Problem: The output should consist solely of the lines running from the one that contains "The image size is (1920, 1080)." through the end of the records below, copied exactly.

Data to process:
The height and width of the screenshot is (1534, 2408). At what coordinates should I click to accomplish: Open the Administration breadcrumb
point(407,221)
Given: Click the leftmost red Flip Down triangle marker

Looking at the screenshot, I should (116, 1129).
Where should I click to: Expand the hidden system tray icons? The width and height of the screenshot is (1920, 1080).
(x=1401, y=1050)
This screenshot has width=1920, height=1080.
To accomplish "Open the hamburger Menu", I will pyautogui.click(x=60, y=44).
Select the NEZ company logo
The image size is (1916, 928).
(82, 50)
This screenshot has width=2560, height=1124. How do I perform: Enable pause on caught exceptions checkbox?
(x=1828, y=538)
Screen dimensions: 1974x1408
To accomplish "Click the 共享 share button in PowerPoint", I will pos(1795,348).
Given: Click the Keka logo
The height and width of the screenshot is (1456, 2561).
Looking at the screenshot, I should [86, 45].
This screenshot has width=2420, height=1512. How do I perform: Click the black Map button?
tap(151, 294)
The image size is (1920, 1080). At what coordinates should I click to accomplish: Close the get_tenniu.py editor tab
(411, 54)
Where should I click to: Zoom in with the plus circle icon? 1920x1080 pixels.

Solution to the exercise:
The image size is (1920, 1080). At what coordinates should I click to accomplish: Close the get_tenniu.py editor tab
(411, 54)
Where should I click to: Zoom in with the plus circle icon? 1920x1080 pixels.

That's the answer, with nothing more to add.